[Dataset entries]
···

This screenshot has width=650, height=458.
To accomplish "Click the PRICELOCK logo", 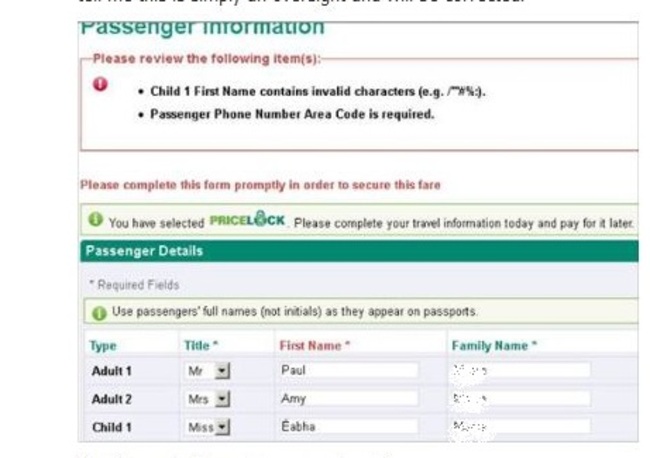I will (x=250, y=221).
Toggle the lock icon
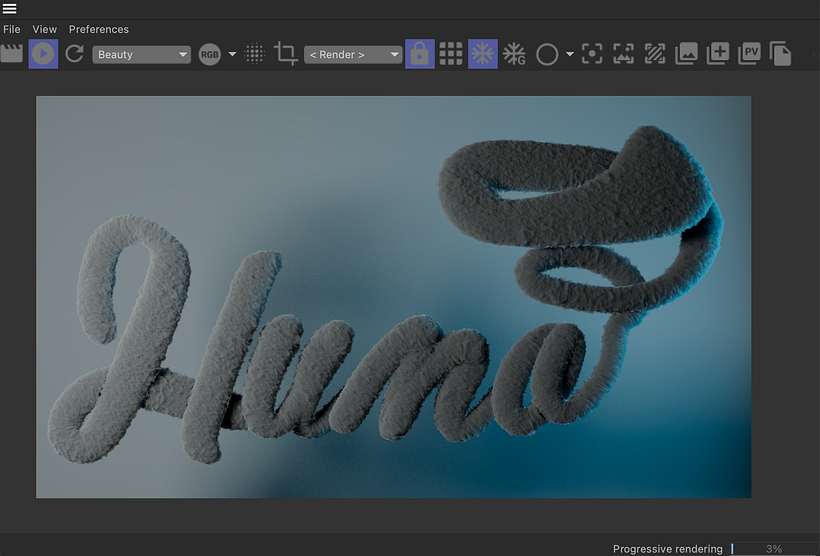 pos(420,54)
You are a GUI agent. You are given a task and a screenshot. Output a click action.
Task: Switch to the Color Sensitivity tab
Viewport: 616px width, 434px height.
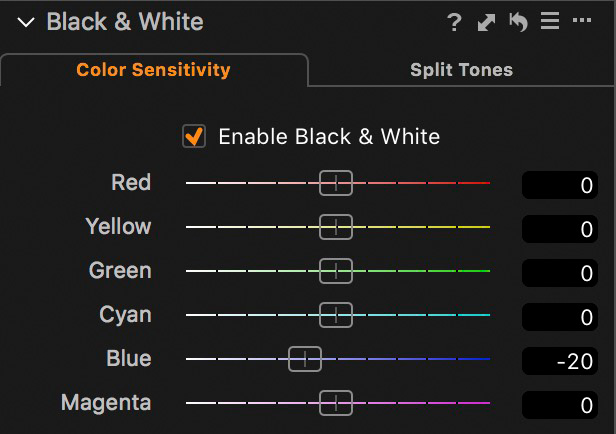(153, 70)
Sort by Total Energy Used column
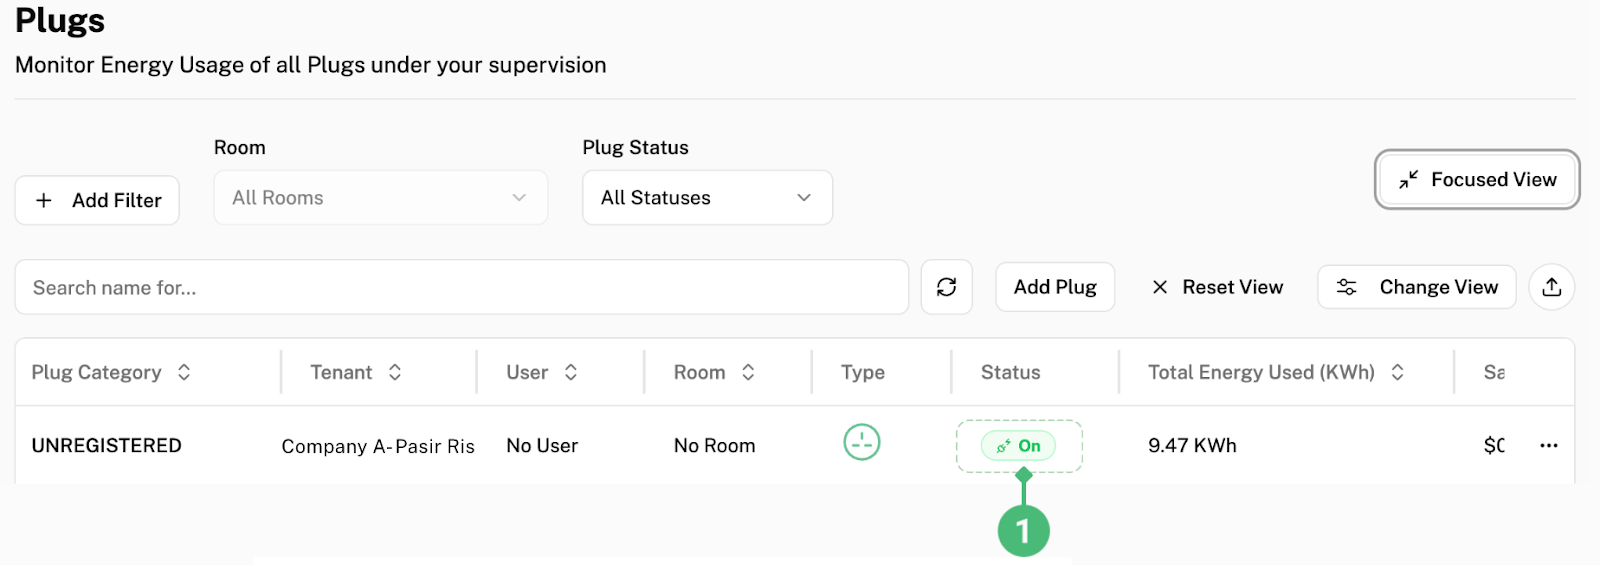 click(1397, 372)
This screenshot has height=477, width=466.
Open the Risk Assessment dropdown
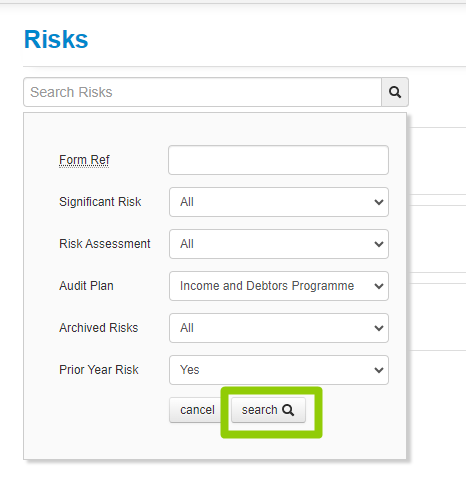279,244
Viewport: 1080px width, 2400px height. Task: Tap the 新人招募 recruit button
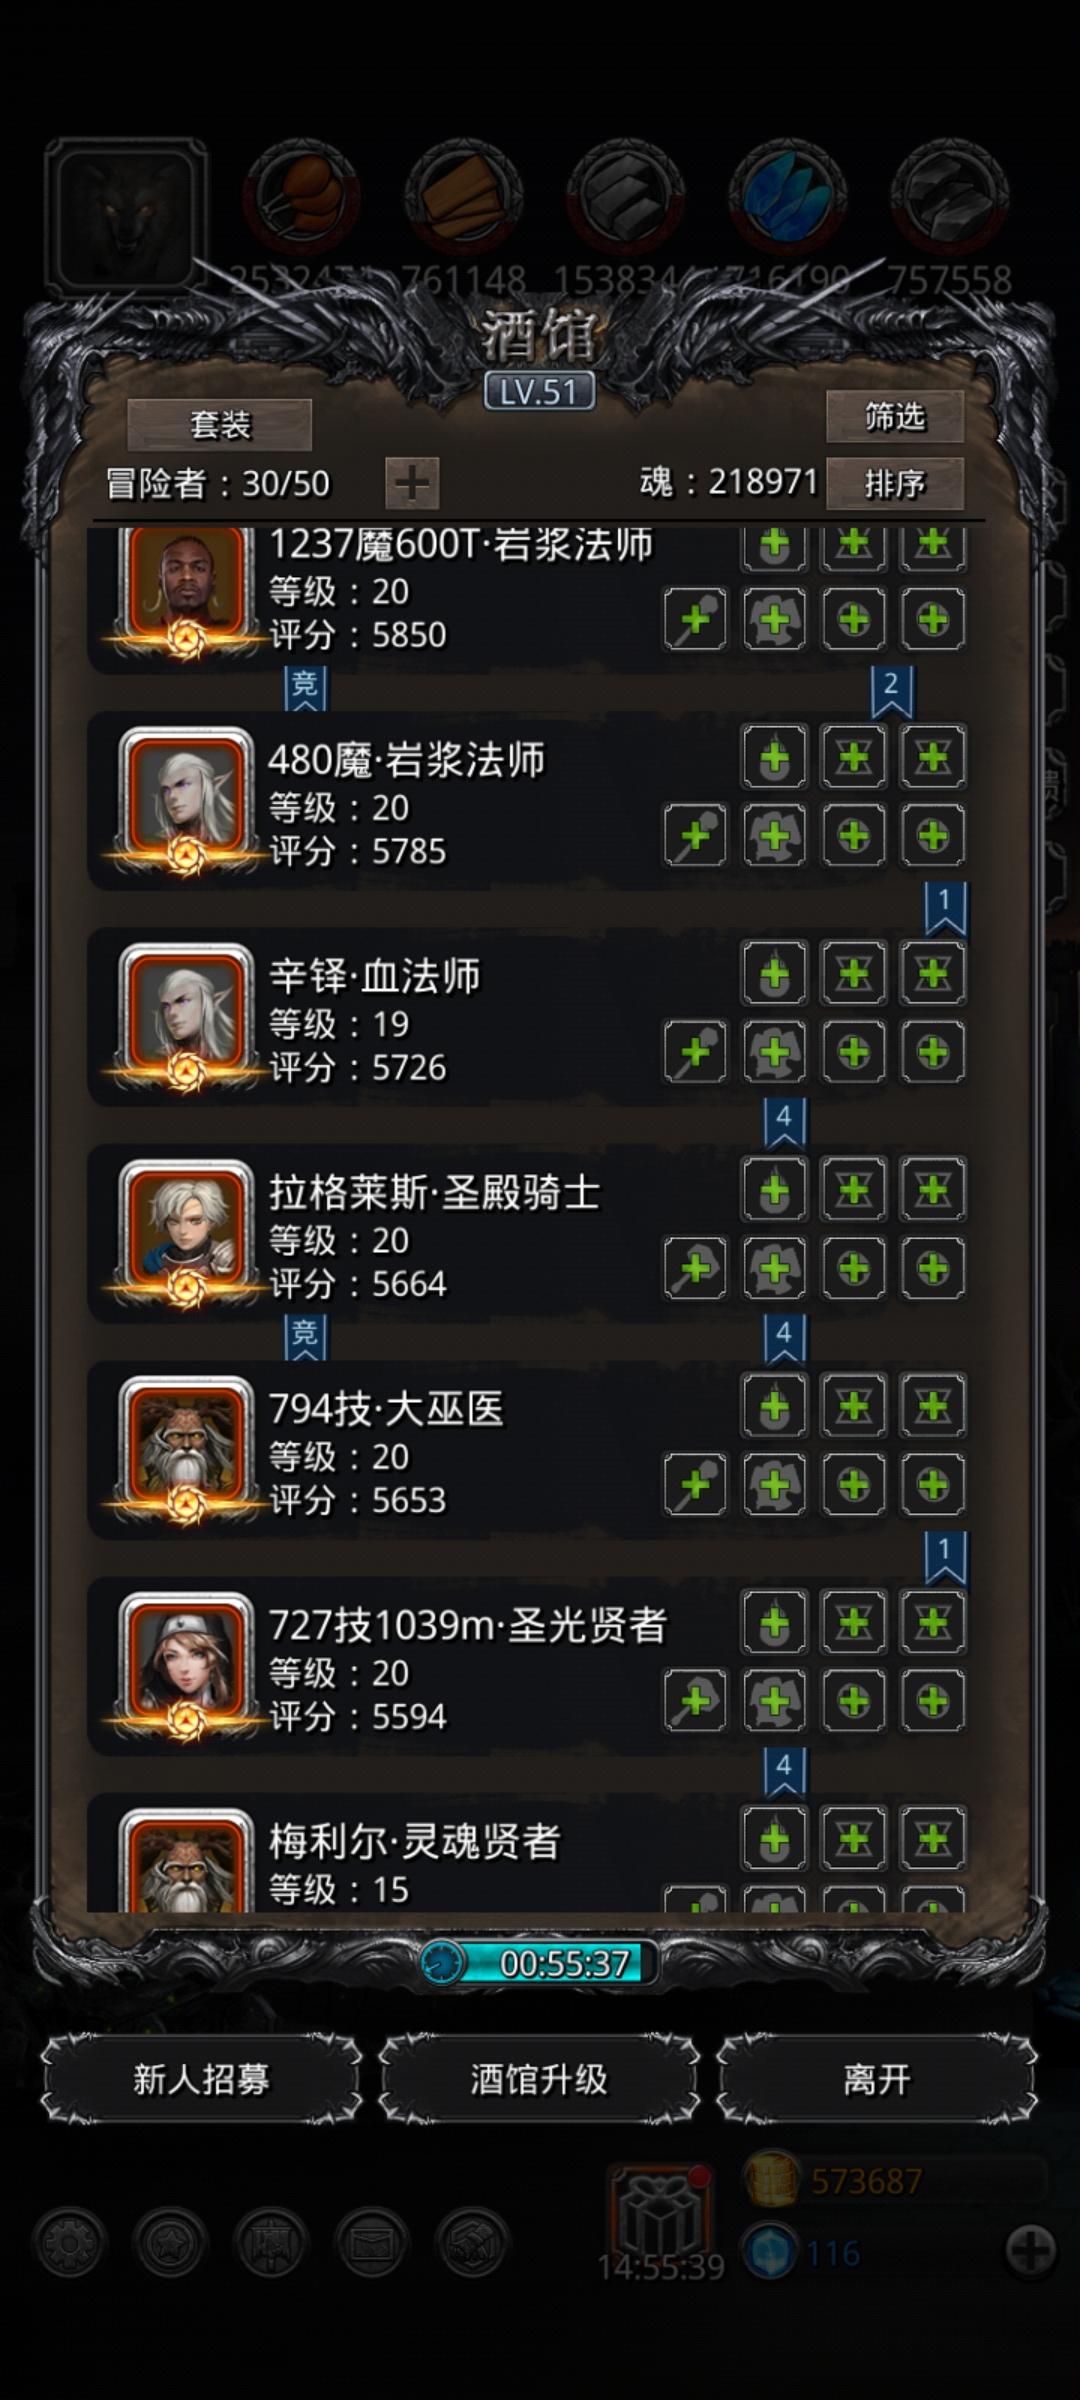tap(201, 2079)
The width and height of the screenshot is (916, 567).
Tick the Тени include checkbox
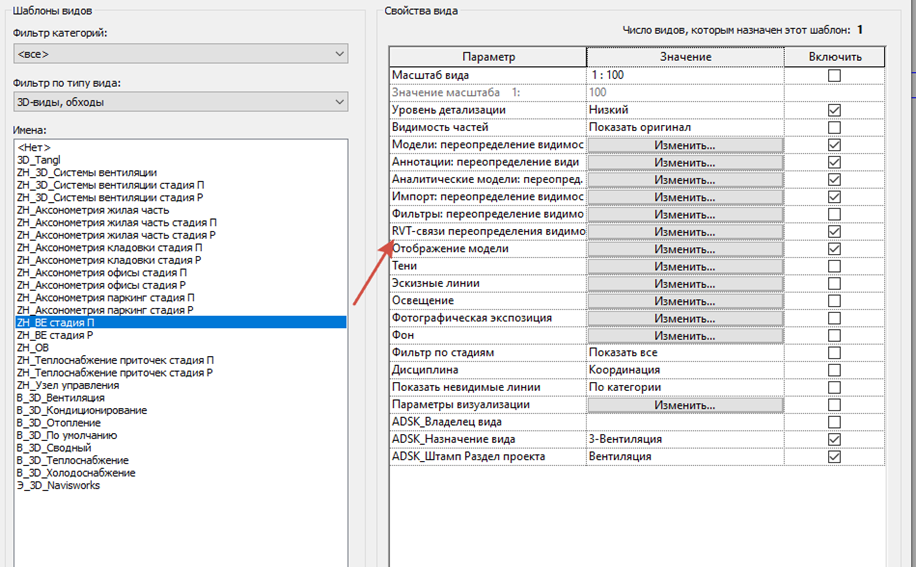coord(834,266)
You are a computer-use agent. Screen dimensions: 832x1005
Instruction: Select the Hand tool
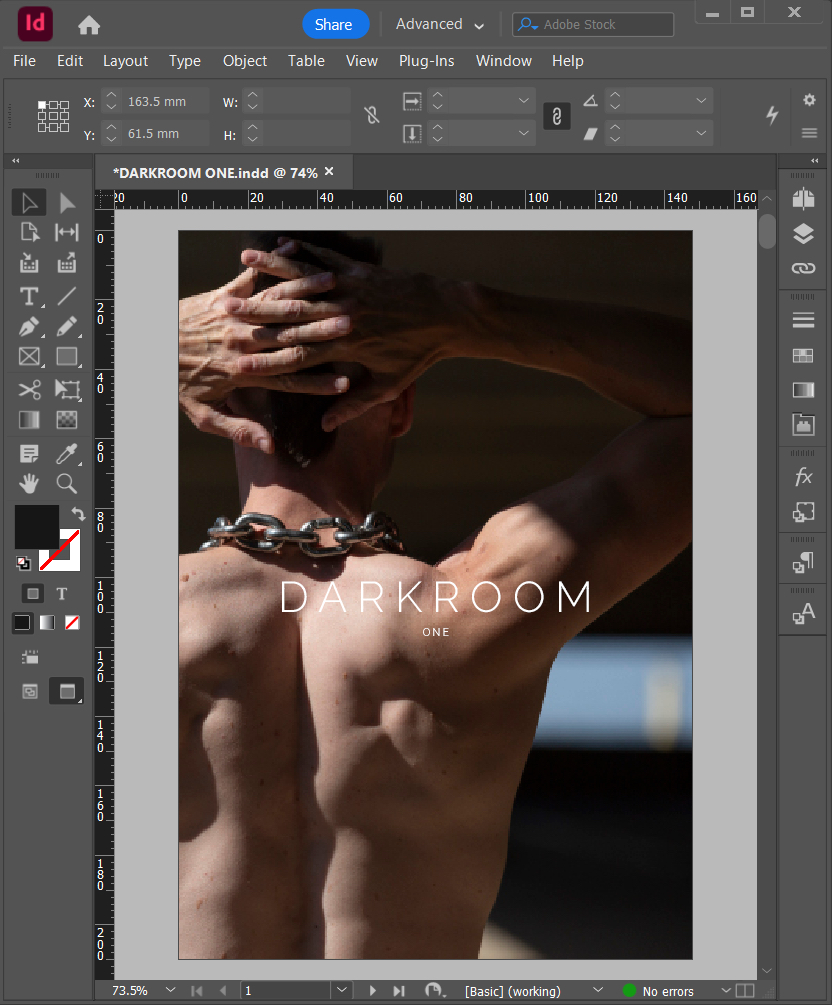[x=29, y=484]
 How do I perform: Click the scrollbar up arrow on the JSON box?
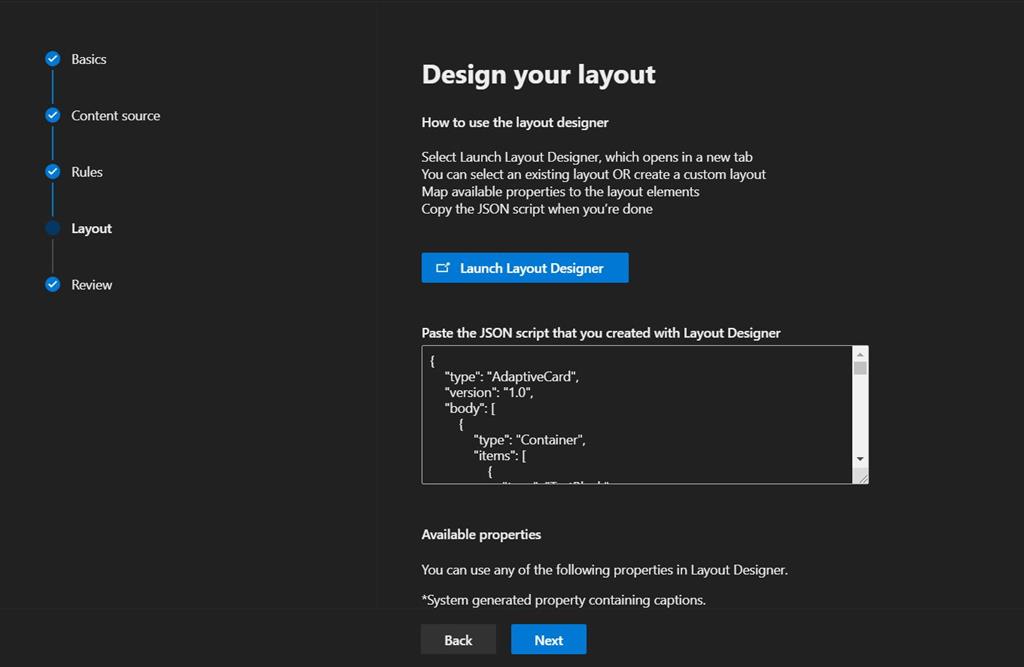860,354
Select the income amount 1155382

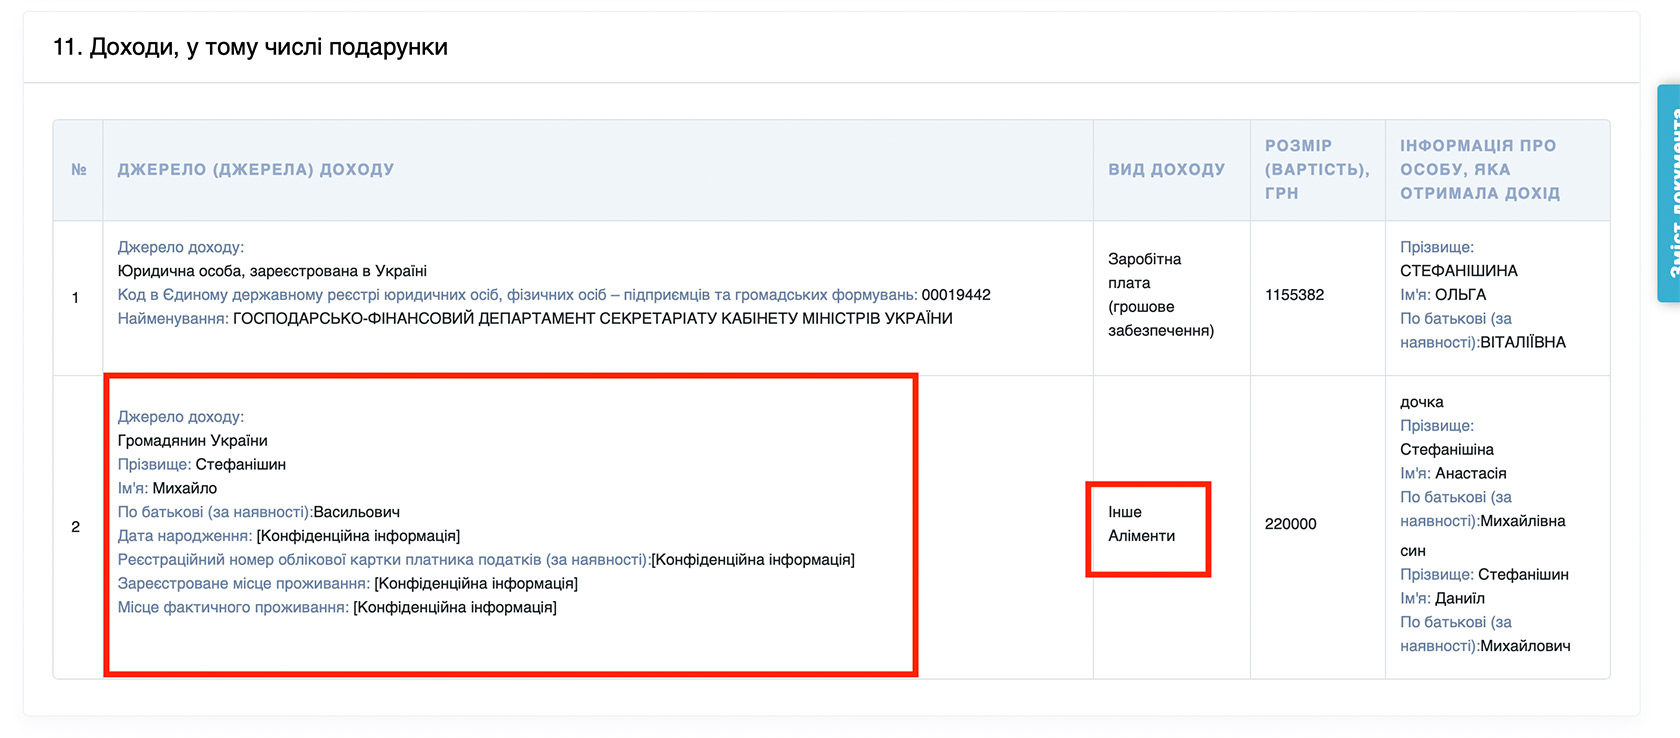(x=1294, y=295)
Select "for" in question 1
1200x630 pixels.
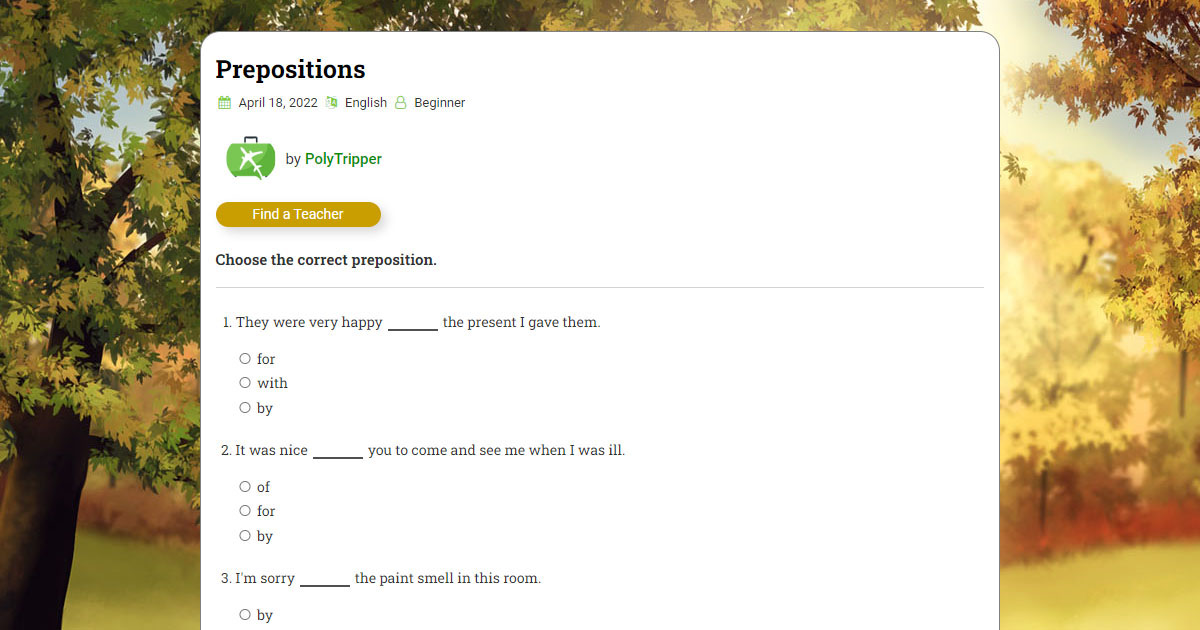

···

## What to do
Out of the records above, pull the lines that include the word "screenshot".

## Solved exercise
This screenshot has width=650, height=458.
You are a GUI agent. You are given a task and a screenshot. Output a click action.
This screenshot has height=477, width=466.
The width and height of the screenshot is (916, 567).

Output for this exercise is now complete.